Step 2: Define Telemetry Service and Anomaly Detector

We'll create simple interfaces. For production, you'd implement these with Application Insights and a proper ML service.

  public interface ITelemetryService
  {
      void TrackAgentExecution(AgentTelemetry telemetry);
  }

  public class AgentTelemetry
  {
      public string AgentName { get; set; }
      public TimeSpan Duration { get; set; }
      public string InputHash { get; set; }
      public IReadOnlyList<ToolCallInfo> ToolCalls { get; set; }
      public bool Success { get; set; }
      public string Error { get; set; }
  }

  public interface IAnomalyDetector
  {
      Task<bool> CheckInputAsync(string input);
  }

  // A simple heuristic-based detector for demo purposes
  public class SimpleAnomalyDetector : IAnomalyDetector
  {
      public Task<bool> CheckInputAsync(string input)
      {
          // Rule 1: Extremely long input
          if (input.Length > 5000)
              return Task.FromResult(true);

          // Rule 2: Contains known jailbreak phrases
          var jailbreakPhrases = new[]
          {
              "ignore previous instructions",
              "ignore all instructions",
              "you are now",
              "DAN",
              "do anything now"
          };
          if (jailbreakPhrases.Any(p => input.Contains(p, StringComparison.OrdinalIgnoreCase)))
              return Task.FromResult(true);

          // Rule 3: Contains suspicious XML/JSON that might be Policy Puppetry
          if (input.Contains("<SystemPolicy>") || input.Contains("\"role\": \"system\""))
              return Task.FromResult(true);

          return Task.FromResult(false);
      }
  }

Step 3: Implement Telemetry with Application Insights

Install the NuGet package: Microsoft.ApplicationInsights.WorkerService

  using Microsoft.ApplicationInsights;
  using Microsoft.ApplicationInsights.DataContracts;
  using Microsoft.ApplicationInsights.Extensibility;

  public class AppInsightsTelemetryService : ITelemetryService
  {
      private readonly TelemetryClient _telemetryClient;

      public AppInsightsTelemetryService(TelemetryConfiguration telemetryConfig)
      {
          _telemetryClient = new TelemetryClient(telemetryConfig);
      }

      public void TrackAgentExecution(AgentTelemetry telemetry)
      {
          var evt = new EventTelemetry("AgentExecution");
          evt.Properties["AgentName"] = telemetry.AgentName;
          evt.Properties["InputHash"] = telemetry.InputHash;
          evt.Properties["Success"] = telemetry.Success.ToString();
          evt.Properties["ToolCount"] = telemetry.ToolCalls?.Count.ToString() ?? "0";
          evt.Properties["DurationMs"] = telemetry.Duration.TotalMilliseconds.ToString("F2");
          if (!string.IsNullOrEmpty(telemetry.Error))
              evt.Properties["Error"] = telemetry.Error;

          // Log each tool call as a separate dependency? For simplicity, we'll add a comma-separated list.
          if (telemetry.ToolCalls?.Any() == true)
          {
              evt.Properties["Tools"] = string.Join(",", telemetry.ToolCalls.Select(t => t.Name));
          }

          _telemetryClient.TrackEvent(evt);
      }
  }

Step 4: Register Everything in Dependency Injection

In your Program.cs (or wherever you build the host), add the services.
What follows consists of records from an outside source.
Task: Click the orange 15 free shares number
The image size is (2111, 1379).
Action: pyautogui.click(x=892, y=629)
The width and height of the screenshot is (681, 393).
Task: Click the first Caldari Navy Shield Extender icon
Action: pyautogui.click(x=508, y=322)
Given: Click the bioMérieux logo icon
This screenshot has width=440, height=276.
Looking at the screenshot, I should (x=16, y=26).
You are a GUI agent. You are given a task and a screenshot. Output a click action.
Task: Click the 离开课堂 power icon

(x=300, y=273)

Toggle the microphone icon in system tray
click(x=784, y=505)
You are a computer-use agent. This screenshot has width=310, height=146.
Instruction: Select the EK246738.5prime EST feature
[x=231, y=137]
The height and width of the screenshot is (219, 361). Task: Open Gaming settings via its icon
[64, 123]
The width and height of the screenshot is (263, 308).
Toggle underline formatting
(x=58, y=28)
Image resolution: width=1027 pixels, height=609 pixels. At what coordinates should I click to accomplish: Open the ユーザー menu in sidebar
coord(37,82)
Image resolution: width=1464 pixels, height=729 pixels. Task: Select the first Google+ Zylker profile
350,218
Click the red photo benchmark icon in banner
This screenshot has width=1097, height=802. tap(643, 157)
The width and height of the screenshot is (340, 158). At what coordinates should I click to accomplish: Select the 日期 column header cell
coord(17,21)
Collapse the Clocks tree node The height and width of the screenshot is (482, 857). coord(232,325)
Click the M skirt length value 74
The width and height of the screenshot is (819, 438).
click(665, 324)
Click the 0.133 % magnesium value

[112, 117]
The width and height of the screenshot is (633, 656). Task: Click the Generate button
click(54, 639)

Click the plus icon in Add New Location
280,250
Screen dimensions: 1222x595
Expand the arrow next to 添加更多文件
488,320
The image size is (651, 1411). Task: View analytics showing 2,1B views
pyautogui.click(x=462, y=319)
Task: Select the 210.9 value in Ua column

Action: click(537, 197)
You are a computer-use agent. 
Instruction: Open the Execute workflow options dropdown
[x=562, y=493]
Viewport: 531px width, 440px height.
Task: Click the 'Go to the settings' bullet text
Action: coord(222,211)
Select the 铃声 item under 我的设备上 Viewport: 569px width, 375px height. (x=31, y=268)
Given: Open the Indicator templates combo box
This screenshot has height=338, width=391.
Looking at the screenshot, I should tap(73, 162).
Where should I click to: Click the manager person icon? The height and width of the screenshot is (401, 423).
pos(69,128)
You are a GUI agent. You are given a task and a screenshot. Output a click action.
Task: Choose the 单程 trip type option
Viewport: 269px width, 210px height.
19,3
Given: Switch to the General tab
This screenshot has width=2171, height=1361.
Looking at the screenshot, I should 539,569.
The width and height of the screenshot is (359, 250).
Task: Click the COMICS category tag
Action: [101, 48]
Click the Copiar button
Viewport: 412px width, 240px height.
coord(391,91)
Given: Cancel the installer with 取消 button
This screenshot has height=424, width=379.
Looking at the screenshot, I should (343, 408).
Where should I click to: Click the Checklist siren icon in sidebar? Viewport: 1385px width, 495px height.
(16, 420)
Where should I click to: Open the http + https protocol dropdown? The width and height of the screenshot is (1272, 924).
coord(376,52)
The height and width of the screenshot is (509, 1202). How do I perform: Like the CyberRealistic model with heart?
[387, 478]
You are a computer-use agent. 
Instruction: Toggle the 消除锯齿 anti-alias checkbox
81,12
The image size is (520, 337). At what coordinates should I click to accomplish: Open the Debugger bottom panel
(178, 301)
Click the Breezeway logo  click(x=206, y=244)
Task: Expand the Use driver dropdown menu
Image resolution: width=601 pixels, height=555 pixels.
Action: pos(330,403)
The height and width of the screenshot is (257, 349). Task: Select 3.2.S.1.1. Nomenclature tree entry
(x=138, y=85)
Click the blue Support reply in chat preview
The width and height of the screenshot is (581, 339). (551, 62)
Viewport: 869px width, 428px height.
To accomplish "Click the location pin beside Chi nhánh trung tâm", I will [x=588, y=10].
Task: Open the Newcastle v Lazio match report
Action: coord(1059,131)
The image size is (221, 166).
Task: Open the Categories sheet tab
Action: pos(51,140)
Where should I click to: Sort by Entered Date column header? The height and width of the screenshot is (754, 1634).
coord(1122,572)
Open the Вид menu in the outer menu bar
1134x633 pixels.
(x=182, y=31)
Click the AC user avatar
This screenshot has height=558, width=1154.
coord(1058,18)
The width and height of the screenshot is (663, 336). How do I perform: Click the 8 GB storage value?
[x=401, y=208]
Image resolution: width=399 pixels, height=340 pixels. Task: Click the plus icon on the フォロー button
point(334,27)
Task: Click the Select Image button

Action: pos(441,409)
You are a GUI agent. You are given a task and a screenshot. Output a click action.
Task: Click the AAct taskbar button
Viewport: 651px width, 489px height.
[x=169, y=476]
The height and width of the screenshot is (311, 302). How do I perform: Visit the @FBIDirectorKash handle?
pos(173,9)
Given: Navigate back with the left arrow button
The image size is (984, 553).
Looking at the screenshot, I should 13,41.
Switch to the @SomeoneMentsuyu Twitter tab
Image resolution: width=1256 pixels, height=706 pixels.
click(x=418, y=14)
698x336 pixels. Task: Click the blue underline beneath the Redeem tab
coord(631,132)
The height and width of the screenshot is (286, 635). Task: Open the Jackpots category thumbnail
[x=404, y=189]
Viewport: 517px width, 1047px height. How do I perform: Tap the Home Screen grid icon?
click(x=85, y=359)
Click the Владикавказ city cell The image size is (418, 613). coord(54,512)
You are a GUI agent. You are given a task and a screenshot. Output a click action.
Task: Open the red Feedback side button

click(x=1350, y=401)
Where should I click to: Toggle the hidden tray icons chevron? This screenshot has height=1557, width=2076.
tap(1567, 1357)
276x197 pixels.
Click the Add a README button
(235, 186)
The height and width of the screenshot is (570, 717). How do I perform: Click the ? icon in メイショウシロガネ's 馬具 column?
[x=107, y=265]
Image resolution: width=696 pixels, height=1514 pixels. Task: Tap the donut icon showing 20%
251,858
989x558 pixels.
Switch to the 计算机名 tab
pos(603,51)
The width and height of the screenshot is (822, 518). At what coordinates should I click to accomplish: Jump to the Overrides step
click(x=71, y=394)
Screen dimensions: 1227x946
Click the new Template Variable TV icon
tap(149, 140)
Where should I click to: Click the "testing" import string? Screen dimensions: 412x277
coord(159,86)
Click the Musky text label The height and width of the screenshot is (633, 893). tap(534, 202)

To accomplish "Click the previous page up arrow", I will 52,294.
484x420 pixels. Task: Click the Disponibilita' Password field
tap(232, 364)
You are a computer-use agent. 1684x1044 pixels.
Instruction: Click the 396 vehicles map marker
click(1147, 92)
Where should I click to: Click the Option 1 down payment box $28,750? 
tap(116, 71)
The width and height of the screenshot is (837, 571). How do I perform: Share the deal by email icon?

  using Microsoft.ApplicationInsights.Extensibility;
  using Microsoft.AgentFramework;
  using Microsoft.Extensions.DependencyInjection;
  using Microsoft.Extensions.Hosting;
  using Microsoft.Extensions.Logging;

  var builder = Host.CreateApplicationBuilder(args);

  // Add Application Insights
  builder.Services.AddApplicationInsightsTelemetryWorkerService(options =>
  {
      options.ConnectionString = "InstrumentationKey=...;IngestionEndpoint=...";
  });

  // Register our custom services
  builder.Services.AddSingleton<ITelemetryService, AppInsightsTelemetryService>();
  builder.Services.AddSingleton<IAnomalyDetector, SimpleAnomalyDetector>();

  // Add the agent framework and register the middleware
  builder.Services.AddAgentFramework()
      .AddAgent<MyAgent>()
      .UseMiddleware<ObservabilityMiddleware>(); // 👈 critical

  builder.Services.AddHostedService<AgentHostedService>(); // if you have a long-running agent

  var host = builder.Build();
  await host.RunAsync();

Step 5: Create a Sample Agent That Uses Tools

Let's create a simple agent with a calculator tool to see the middleware in action.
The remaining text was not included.